▶ Exercise goal: Reproduce the following material verbatim, line for line.
---- Exercise data
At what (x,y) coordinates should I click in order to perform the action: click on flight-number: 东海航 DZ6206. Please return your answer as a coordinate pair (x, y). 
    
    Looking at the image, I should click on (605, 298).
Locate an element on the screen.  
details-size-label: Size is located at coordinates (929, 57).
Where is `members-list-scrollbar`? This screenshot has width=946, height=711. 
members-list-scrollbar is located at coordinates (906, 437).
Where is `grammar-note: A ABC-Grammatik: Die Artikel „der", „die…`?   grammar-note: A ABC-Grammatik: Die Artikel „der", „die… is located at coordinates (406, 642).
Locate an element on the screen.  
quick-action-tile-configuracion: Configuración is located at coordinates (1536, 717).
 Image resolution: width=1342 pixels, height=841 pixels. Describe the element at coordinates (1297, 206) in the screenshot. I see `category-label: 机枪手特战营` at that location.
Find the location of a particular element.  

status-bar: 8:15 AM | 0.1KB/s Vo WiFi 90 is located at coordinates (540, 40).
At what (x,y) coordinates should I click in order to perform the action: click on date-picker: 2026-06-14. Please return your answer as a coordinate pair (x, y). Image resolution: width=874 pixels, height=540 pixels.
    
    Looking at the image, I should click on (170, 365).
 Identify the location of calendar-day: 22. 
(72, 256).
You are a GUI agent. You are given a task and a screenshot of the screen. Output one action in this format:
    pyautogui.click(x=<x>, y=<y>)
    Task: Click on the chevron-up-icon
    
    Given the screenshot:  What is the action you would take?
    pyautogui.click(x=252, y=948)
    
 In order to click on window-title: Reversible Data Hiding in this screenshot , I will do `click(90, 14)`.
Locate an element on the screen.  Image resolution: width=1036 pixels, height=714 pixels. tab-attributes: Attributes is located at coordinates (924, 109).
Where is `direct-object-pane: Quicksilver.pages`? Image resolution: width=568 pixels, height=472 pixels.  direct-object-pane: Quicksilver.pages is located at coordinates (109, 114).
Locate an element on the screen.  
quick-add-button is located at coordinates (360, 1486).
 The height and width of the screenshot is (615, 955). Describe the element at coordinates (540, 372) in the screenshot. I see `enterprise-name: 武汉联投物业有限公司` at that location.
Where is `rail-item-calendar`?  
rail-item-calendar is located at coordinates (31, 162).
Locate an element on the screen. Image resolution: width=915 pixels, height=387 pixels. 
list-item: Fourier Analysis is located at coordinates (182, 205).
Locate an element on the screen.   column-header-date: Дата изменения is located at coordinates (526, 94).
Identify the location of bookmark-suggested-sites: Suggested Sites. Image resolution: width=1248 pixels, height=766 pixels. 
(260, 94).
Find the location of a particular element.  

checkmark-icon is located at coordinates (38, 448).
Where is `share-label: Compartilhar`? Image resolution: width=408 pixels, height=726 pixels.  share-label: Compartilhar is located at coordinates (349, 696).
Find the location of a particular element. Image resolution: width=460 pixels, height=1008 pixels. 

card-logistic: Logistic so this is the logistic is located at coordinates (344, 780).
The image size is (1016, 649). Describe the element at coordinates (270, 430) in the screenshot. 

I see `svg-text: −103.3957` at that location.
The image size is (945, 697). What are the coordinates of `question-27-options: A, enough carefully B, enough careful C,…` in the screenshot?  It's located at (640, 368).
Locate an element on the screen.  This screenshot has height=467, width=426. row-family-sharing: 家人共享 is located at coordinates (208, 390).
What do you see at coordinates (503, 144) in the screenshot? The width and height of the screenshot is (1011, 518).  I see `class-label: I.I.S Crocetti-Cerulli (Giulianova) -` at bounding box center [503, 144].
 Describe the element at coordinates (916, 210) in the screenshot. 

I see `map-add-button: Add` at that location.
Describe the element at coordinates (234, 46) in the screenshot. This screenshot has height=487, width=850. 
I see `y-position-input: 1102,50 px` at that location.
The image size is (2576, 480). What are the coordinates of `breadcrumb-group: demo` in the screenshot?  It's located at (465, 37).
--------
▶ Solved problem:
At what (x,y) coordinates should I click in order to perform the action: click on flight-number: 东海航 DZ6206. Please return your answer as a coordinate pair (x, y). 
    
    Looking at the image, I should click on (605, 298).
Locate an element on the screen.  
details-size-label: Size is located at coordinates (929, 57).
Where is `members-list-scrollbar`? This screenshot has width=946, height=711. 
members-list-scrollbar is located at coordinates (906, 437).
Where is `grammar-note: A ABC-Grammatik: Die Artikel „der", „die…`?   grammar-note: A ABC-Grammatik: Die Artikel „der", „die… is located at coordinates (406, 642).
Locate an element on the screen.  
quick-action-tile-configuracion: Configuración is located at coordinates (1536, 717).
 Image resolution: width=1342 pixels, height=841 pixels. Describe the element at coordinates (1297, 206) in the screenshot. I see `category-label: 机枪手特战营` at that location.
Find the location of a particular element.  

status-bar: 8:15 AM | 0.1KB/s Vo WiFi 90 is located at coordinates (540, 40).
At what (x,y) coordinates should I click in order to perform the action: click on date-picker: 2026-06-14. Please return your answer as a coordinate pair (x, y). Image resolution: width=874 pixels, height=540 pixels.
    
    Looking at the image, I should click on (170, 365).
 Identify the location of calendar-day: 22. 
(72, 256).
You are a GUI agent. You are given a task and a screenshot of the screen. Output one action in this format:
    pyautogui.click(x=<x>, y=<y>)
    Task: Click on the chevron-up-icon
    
    Given the screenshot:  What is the action you would take?
    pyautogui.click(x=252, y=948)
    
 In order to click on window-title: Reversible Data Hiding in this screenshot , I will do `click(90, 14)`.
Locate an element on the screen.  Image resolution: width=1036 pixels, height=714 pixels. tab-attributes: Attributes is located at coordinates (924, 109).
Where is `direct-object-pane: Quicksilver.pages`? Image resolution: width=568 pixels, height=472 pixels.  direct-object-pane: Quicksilver.pages is located at coordinates (109, 114).
Locate an element on the screen.  
quick-add-button is located at coordinates (360, 1486).
 The height and width of the screenshot is (615, 955). Describe the element at coordinates (540, 372) in the screenshot. I see `enterprise-name: 武汉联投物业有限公司` at that location.
Where is `rail-item-calendar`?  
rail-item-calendar is located at coordinates (31, 162).
Locate an element on the screen. Image resolution: width=915 pixels, height=387 pixels. 
list-item: Fourier Analysis is located at coordinates (182, 205).
Locate an element on the screen.   column-header-date: Дата изменения is located at coordinates (526, 94).
Identify the location of bookmark-suggested-sites: Suggested Sites. Image resolution: width=1248 pixels, height=766 pixels. 
(260, 94).
Find the location of a particular element.  

checkmark-icon is located at coordinates (38, 448).
Where is `share-label: Compartilhar`? Image resolution: width=408 pixels, height=726 pixels.  share-label: Compartilhar is located at coordinates (349, 696).
Find the location of a particular element. Image resolution: width=460 pixels, height=1008 pixels. 

card-logistic: Logistic so this is the logistic is located at coordinates (344, 780).
The image size is (1016, 649). Describe the element at coordinates (270, 430) in the screenshot. 

I see `svg-text: −103.3957` at that location.
The image size is (945, 697). What are the coordinates of `question-27-options: A, enough carefully B, enough careful C,…` in the screenshot?  It's located at (640, 368).
Locate an element on the screen.  This screenshot has height=467, width=426. row-family-sharing: 家人共享 is located at coordinates (208, 390).
What do you see at coordinates (503, 144) in the screenshot? The width and height of the screenshot is (1011, 518).  I see `class-label: I.I.S Crocetti-Cerulli (Giulianova) -` at bounding box center [503, 144].
 Describe the element at coordinates (916, 210) in the screenshot. 

I see `map-add-button: Add` at that location.
Describe the element at coordinates (234, 46) in the screenshot. This screenshot has height=487, width=850. 
I see `y-position-input: 1102,50 px` at that location.
The image size is (2576, 480). What are the coordinates of `breadcrumb-group: demo` in the screenshot?  It's located at (465, 37).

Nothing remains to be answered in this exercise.